• CHALLENGE
Reproduce verbatim the lines starting with the line that contains "has width=1270, height=952." and continuing through the line that contains "I will pos(1052,927).", with both of those lines included.

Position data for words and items
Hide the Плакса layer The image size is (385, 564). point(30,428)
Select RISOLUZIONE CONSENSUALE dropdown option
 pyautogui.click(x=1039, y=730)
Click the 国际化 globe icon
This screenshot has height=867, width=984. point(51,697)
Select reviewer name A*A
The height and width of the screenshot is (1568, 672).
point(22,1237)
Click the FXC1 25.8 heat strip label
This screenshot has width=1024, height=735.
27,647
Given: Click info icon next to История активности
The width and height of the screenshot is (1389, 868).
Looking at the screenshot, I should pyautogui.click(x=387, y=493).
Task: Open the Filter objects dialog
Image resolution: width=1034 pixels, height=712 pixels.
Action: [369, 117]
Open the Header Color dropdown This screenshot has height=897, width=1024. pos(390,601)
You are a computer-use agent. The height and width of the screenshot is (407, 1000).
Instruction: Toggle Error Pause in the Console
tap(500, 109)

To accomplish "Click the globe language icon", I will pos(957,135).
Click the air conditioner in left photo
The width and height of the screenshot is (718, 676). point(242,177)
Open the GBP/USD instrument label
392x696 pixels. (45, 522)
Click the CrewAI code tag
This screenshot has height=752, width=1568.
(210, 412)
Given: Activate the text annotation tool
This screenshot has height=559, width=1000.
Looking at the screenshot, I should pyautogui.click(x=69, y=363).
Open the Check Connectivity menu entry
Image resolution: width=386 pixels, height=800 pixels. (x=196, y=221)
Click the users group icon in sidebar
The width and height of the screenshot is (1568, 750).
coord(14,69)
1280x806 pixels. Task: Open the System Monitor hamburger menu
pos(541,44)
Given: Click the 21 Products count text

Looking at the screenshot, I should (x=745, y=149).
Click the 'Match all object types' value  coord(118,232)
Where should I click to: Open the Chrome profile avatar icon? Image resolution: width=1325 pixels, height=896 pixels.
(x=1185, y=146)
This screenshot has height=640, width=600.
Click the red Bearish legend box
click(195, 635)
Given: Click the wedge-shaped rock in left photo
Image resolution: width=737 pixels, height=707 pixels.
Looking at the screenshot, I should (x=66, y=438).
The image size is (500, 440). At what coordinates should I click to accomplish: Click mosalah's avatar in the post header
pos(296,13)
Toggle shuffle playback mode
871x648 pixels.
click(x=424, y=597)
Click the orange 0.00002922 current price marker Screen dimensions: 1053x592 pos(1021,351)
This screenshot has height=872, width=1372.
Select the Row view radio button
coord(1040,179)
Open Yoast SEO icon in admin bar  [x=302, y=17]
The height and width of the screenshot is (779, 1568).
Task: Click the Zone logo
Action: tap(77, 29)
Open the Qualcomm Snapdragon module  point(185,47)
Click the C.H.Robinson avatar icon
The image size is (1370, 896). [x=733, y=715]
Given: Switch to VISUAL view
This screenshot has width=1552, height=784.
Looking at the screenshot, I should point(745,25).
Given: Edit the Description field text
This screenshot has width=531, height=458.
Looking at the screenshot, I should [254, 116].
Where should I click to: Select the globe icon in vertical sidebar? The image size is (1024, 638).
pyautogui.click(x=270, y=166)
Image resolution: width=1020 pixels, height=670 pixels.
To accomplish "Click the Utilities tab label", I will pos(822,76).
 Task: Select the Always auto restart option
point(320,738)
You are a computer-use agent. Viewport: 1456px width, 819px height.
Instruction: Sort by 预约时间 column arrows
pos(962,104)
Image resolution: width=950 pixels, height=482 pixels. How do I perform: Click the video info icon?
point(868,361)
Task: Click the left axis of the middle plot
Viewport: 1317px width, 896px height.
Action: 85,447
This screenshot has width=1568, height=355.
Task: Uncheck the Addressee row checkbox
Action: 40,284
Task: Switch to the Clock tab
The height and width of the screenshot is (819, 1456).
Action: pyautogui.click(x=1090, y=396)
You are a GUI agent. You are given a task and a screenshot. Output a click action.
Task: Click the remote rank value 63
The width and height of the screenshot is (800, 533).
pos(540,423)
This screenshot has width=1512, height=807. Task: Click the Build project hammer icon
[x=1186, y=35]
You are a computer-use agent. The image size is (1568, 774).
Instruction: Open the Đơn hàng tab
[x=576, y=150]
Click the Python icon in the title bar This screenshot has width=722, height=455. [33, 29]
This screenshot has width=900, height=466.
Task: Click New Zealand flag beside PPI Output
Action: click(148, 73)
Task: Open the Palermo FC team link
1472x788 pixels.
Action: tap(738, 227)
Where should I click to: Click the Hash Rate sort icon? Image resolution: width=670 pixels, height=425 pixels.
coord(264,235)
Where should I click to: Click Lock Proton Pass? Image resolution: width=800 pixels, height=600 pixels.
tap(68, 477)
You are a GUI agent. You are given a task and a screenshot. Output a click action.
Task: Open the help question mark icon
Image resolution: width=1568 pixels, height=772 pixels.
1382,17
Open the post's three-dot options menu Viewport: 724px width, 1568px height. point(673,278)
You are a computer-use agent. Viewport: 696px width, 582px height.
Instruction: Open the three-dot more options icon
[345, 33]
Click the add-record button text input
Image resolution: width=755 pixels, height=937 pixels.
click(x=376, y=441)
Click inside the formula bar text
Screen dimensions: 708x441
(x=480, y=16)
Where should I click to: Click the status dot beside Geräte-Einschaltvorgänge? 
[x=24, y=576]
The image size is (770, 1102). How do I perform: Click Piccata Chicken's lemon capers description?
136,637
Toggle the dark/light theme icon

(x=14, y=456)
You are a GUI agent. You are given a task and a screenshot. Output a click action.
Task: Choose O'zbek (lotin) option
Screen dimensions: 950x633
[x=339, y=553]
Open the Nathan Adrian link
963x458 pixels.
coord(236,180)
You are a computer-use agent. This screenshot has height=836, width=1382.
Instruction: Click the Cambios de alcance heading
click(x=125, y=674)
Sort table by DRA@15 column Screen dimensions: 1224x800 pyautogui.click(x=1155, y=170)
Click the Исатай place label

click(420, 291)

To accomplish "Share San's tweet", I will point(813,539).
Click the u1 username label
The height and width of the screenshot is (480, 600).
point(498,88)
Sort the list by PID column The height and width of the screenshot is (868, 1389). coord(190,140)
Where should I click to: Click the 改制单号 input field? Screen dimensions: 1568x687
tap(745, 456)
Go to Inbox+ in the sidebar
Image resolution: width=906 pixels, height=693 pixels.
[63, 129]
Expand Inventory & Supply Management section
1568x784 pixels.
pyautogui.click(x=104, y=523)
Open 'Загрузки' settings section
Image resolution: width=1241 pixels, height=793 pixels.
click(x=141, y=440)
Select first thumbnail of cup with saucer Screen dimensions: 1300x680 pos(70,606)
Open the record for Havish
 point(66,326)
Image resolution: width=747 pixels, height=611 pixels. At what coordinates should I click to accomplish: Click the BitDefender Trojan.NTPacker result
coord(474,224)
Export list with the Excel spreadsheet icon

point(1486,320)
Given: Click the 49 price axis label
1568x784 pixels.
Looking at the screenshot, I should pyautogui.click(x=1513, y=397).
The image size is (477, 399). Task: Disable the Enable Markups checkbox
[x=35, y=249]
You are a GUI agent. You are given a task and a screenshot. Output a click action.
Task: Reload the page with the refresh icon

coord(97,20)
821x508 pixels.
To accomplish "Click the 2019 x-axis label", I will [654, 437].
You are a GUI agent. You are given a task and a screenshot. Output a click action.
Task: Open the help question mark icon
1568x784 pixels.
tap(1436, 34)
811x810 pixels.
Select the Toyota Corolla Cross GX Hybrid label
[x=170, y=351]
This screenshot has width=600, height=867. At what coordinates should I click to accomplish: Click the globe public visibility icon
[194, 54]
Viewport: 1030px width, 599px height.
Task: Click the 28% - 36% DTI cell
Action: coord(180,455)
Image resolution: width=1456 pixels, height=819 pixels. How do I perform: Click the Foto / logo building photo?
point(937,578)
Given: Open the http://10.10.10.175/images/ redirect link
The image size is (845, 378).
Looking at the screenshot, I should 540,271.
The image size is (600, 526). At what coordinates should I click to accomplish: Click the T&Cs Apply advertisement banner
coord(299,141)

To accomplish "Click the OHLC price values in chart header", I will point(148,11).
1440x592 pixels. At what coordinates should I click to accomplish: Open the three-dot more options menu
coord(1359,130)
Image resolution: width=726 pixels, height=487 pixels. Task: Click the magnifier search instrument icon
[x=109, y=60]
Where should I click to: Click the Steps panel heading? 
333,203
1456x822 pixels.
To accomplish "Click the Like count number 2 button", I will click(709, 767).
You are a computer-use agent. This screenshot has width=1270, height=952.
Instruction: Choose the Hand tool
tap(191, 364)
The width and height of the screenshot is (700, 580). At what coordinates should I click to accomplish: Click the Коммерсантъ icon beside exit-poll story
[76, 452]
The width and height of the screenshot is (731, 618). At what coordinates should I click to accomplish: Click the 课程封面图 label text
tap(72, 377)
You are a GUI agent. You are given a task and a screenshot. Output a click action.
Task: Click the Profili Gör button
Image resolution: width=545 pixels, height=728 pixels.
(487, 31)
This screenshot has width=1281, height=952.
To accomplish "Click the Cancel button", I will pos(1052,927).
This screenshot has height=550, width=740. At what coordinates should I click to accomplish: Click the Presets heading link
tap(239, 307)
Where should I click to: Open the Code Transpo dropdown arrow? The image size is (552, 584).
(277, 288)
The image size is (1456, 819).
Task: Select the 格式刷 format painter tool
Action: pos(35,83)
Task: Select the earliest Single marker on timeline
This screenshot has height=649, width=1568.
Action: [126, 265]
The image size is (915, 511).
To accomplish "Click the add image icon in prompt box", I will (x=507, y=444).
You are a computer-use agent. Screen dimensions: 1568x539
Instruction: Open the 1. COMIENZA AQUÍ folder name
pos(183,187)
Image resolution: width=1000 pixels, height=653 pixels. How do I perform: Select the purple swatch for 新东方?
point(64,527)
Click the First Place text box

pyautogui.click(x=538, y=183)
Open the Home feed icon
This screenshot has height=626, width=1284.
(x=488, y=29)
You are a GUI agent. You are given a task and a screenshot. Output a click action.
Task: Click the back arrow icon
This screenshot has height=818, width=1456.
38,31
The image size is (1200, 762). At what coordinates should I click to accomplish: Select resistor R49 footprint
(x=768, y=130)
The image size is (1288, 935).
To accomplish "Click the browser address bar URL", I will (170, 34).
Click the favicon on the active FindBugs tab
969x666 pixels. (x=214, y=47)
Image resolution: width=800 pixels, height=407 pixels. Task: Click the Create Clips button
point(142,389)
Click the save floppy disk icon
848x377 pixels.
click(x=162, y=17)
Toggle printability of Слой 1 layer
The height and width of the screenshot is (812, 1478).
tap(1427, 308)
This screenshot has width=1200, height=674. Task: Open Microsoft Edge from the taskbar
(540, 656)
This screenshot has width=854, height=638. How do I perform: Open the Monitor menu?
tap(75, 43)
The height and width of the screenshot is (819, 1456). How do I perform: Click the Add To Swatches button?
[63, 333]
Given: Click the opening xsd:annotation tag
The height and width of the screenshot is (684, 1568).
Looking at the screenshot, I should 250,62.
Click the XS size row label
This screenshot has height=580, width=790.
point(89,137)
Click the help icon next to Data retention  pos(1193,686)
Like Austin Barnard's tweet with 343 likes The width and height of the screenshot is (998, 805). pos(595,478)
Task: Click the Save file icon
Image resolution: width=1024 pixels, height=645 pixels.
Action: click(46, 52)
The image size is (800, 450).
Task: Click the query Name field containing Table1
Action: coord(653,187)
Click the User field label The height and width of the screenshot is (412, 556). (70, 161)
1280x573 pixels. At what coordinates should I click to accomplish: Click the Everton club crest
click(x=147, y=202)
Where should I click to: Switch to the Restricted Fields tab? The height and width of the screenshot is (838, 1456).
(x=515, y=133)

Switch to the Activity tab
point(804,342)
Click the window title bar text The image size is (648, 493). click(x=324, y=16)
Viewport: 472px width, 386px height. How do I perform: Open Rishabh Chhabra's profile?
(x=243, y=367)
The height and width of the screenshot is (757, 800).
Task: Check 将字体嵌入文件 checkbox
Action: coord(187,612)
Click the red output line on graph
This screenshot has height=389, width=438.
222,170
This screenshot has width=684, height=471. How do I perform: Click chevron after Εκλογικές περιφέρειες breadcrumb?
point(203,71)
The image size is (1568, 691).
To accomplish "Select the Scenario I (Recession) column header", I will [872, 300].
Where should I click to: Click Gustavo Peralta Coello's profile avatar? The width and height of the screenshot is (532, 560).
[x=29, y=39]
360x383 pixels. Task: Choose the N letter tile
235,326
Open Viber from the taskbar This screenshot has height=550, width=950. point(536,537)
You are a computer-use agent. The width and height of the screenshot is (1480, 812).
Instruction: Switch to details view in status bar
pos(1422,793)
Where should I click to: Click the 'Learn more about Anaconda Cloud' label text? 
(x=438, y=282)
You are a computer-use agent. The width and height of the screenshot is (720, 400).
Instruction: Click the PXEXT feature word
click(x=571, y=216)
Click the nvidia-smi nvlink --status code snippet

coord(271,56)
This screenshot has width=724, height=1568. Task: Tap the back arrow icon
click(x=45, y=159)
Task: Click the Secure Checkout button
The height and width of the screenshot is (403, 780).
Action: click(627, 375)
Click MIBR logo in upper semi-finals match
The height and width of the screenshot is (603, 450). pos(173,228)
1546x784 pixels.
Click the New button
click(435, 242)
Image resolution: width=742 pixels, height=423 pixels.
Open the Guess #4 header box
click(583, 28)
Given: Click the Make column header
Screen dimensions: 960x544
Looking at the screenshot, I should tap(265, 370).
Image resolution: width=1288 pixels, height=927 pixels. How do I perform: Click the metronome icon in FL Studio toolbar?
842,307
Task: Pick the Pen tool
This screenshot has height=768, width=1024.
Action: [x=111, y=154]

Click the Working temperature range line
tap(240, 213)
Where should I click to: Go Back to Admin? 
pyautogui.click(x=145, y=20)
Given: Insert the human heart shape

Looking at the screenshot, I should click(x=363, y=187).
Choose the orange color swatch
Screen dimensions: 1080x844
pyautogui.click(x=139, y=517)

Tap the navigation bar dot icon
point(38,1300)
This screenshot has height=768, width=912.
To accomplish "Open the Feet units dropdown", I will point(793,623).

• TASK SOLUTION
You are a computer-use agent. This screenshot has width=1270, height=952.
Instruction: Choose the Hand tool
tap(191, 364)
The width and height of the screenshot is (700, 580). At what coordinates should I click to accomplish: Click the Коммерсантъ icon beside exit-poll story
[76, 452]
The width and height of the screenshot is (731, 618). At what coordinates should I click to accomplish: Click the 课程封面图 label text
tap(72, 377)
You are a GUI agent. You are given a task and a screenshot. Output a click action.
Task: Click the Profili Gör button
Image resolution: width=545 pixels, height=728 pixels.
(487, 31)
This screenshot has width=1281, height=952.
To accomplish "Click the Cancel button", I will pos(1052,927).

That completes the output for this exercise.